FIG. 3.

Capacity of r-cores+ς1 to bind to cells. (a) HA induced by purified virions, cores, r-cores, and r-cores+ς1 was determined by endpoint titration using human type A⁺ RBCs (American Red Cross), as described previously (20). Serial twofold virus dilutions were incubated with RBCs (0.4% [vol/vol]) in a 96-well round-bottomed plate at 4°C for 2 h, and HA was visually detected. The number of HA units induced by a virus preparation is given by the highest number of particles used (2 × 10¹⁰ particles) divided by the minimum number of particles required to induce HA. HA activity is expressed as the log₂(HA units). Averages ± standard deviations of three replicates are shown. (b) Attachment of purified virions, r-cores, and r-cores+ς1 to L cells at 4°C was determined by indirect immunofluorescence as described previously (18).
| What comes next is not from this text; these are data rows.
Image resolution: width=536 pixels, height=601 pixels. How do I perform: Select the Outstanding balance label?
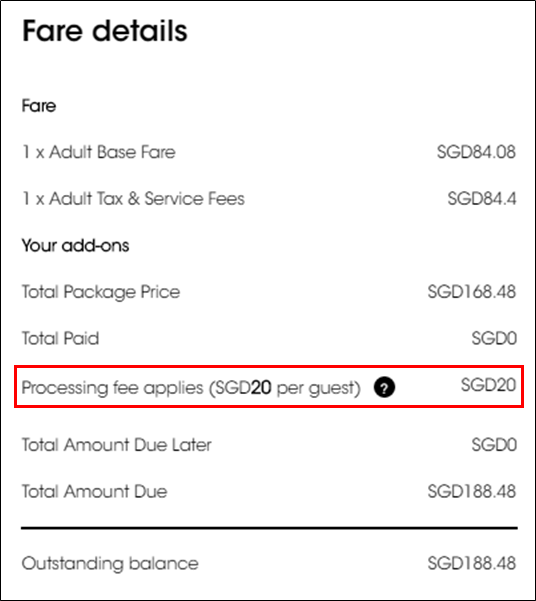pyautogui.click(x=110, y=563)
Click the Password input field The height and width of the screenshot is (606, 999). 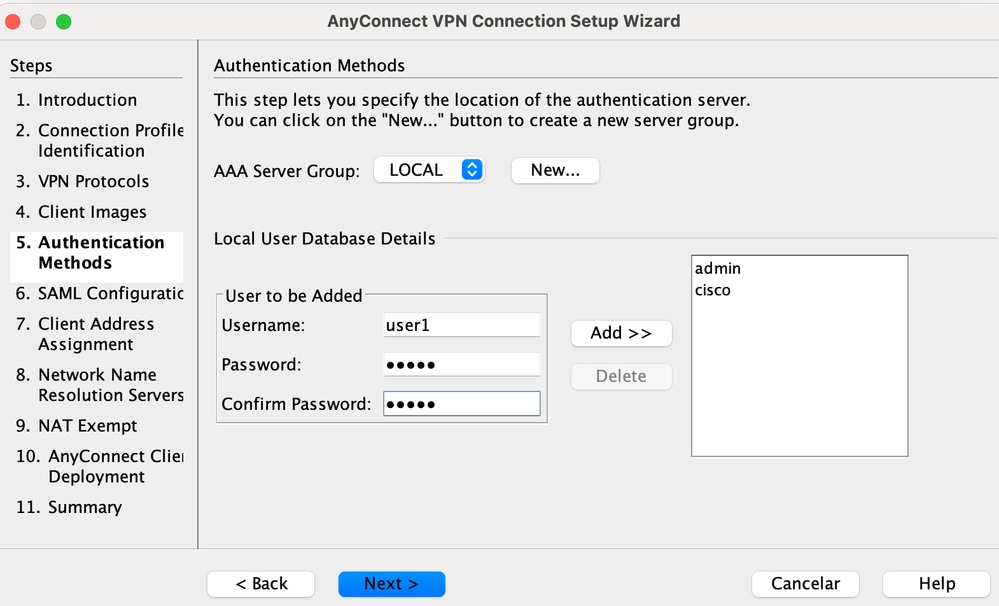(461, 365)
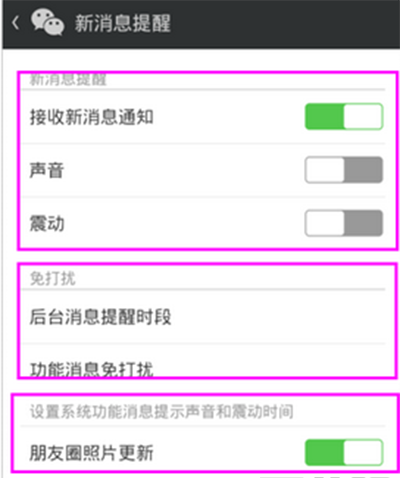Enable the 震动 switch
The height and width of the screenshot is (478, 400).
(x=344, y=223)
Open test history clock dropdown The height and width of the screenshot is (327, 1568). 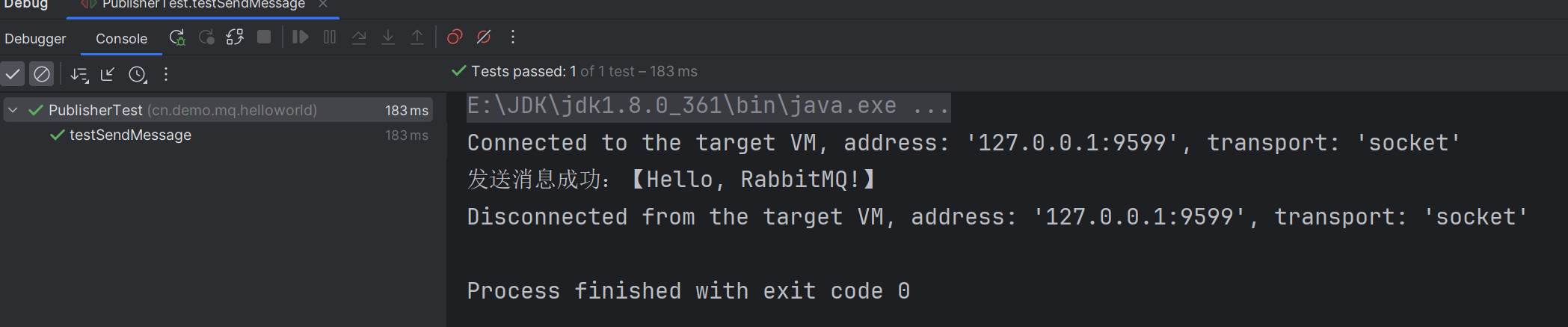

Cells on coverslips were incubated with purified virus (5 × 10⁵ particles/cell) at 4°C for 1 h. Unbound virus was removed by washing with ice-cold phosphate-buffered saline. After the cells were fixed and permeabilized, bound virus was detected by using a 1:500 dilution of rabbit antireovirus serum (44) as primary antibody and a 1:100 dilution of fluorescein isothiocyanate-conjugated donkey anti-rabbit immunoglobulin G (Pierce) as secondary antibody.